Saturday, June 28, 2008
THE ROOF OF AFRICA!!!
Now that I have a space bar that works, I can elaborate more...
I MADE IT!!!! On June 26th at 2:26 PM Tanzania time (7:26 AM at home), I made it to the summit of Kilimanjaro! It was easily one of the greatest experiences of my life. After nearly a week of climbing, and a net gain of over 12,000 feet, I reached Uhuru Peak, the Roof of Africa, at 19,340 feet.
This time of year, there's quite a bit of snow on top, which makes for both pretty pictures and tricky climbing - thank God for trekking poles and mini-crampons. The weather throughout our journey was excellent - sunshine every day, with a few clouds and misty weather at lower altitudes. Apparently, it was rainy in Moshi (at the base of the mountain) all week, but we were literally above the clouds, so it didn't matter. We began at about 7,000 feet in rainforest, sometimes almost knee-deep in mud. On our second and third days, we passed through a heather and grassy moorland zone - the heather reminded me a lot of the fynbos of South Africa, and then I remembered it's because they have a lot of the same plants since they originated from the same place millions of years ago. Finally, we left living things behind as we climbed through the dusty alpine desert and eventually came to the snows of Kilimanjaro.
After summiting, I was one of three in our group (out of ten people) who felt well enough to camp at Crater Camp at 18,370 feet! It was just the three of us girls, a guide, and a few porters at the top of Africa. The next morning, we hugged a glacier and hiked up to see the inner crater and the ash pit, which still spews out sulfur gas, so we couldn't stay long. I'm really glad we spent extra time on the top of Kibo - we didn't just run up and down to bag the summit, we enjoyed the views and savored the moments that were our reward for a week of hard hiking.
Our climbing company, Tusker Trail, was excellent. The twice-daily medical checks, where they asked how we were doing, checked our pulse-ox, and listened to our lungs, helped put me at ease since I'd never been about probably 11,000 feet. They were very proactive about solving any health issues, and at the first sign of a high-altitude headache, they gave me some dexamethasone, which relieved the problem and meant I never felt really bad, even at 19,340 feet. No nausea, no hallucinations that I know of - just a mild headache.
The people I met were great. We had quite a diverse group - I was the youngest, there were a few other college-aged girls, and the oldest were two guys in their 60's. Despite the age range, we all got along really well, and I sincerely hope to stay in touch with all of them. They are all so accomplished, too - one of the other girls has been living in Oman for the last year teaching at a school there, a couple of people have climbed Mt. Rainier, one was a plastic surgeon, the other two girls just graduated from Yale, two women are marathon runners and one recently quit her job and sold everything to travel and live in Italy for a while. Seriously, amazing people.

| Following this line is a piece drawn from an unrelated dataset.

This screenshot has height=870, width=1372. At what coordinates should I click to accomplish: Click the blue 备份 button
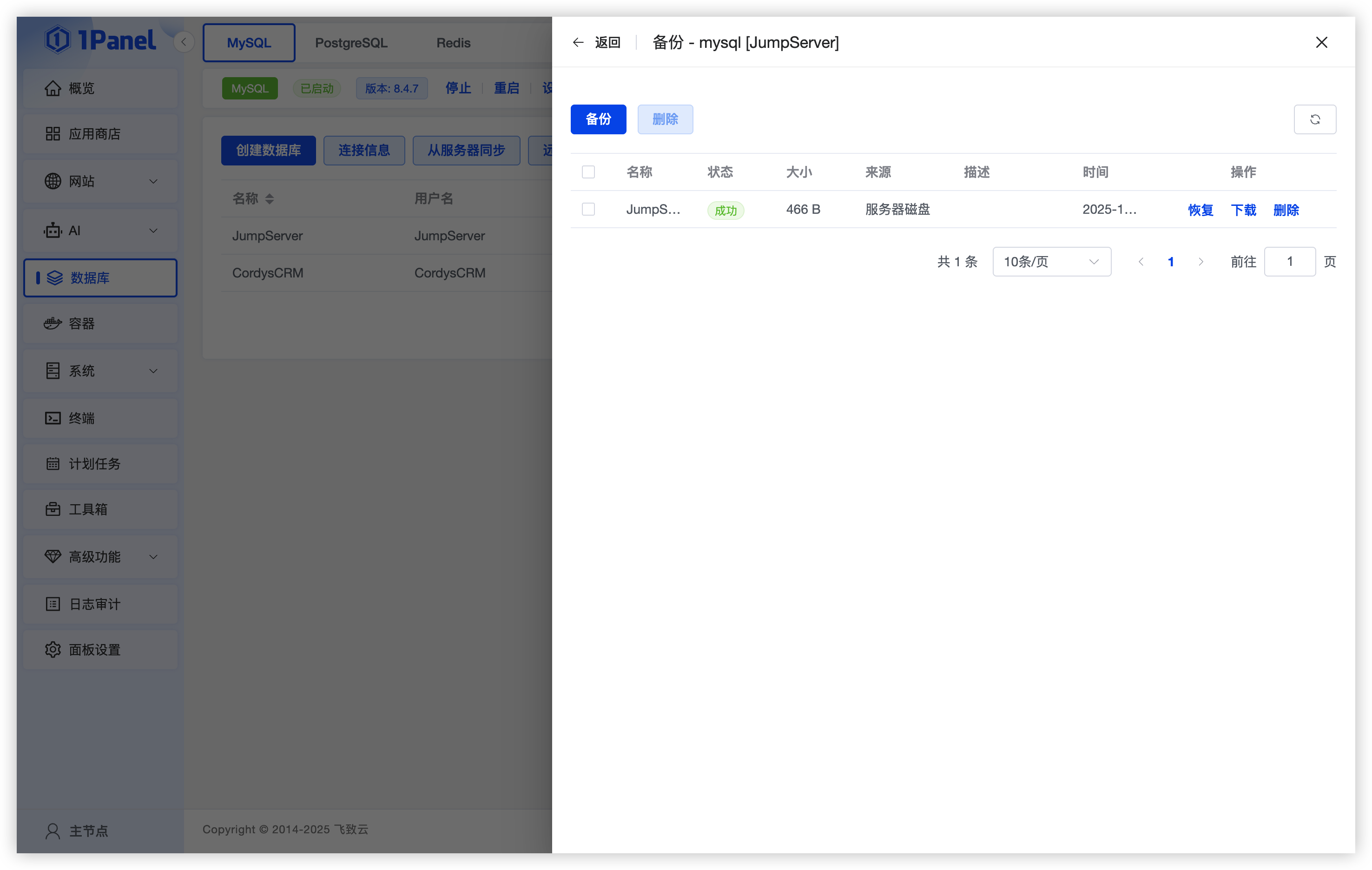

I never saw the mountain before I climbed it, but the day we got back to our hotel, the skies were clear and Kili was in full view. Looking at the mountain, I couldn't believe I had just climbed it, and that I spent at night at the top - it's huge! I stared at Kili for probably an hour and watched the setting sun illuminated Kilimanjaro's southern glaciers. It was the perfect ending to my expedition. I felt almost like it was Kili's reward for me, for having made it to the top - I finally got to see the mountain in its full glory.
Leaving was hard. I haven't let myself get emotional on this trip (or haven't had time), but leaving Kilimanjaro and Moshi behind left me with a few tears in my eyes. I've dreamed of Kili for so long, and now that it's over, it's hard to move on. It was a milestone, and it made me realize how blessed and lucky I am to be able to do these things in my life. No matter how many more mountains I climb in my lifetime, Kilimanjaro will always hold its own place above the rest.
It's really hard to summarize my climb in just a few paragraphs and a photo or two. If you'd like to hear more about my climb, I'd love to tell you more, and I could go on for ages if you want - just ask me and I'll tell.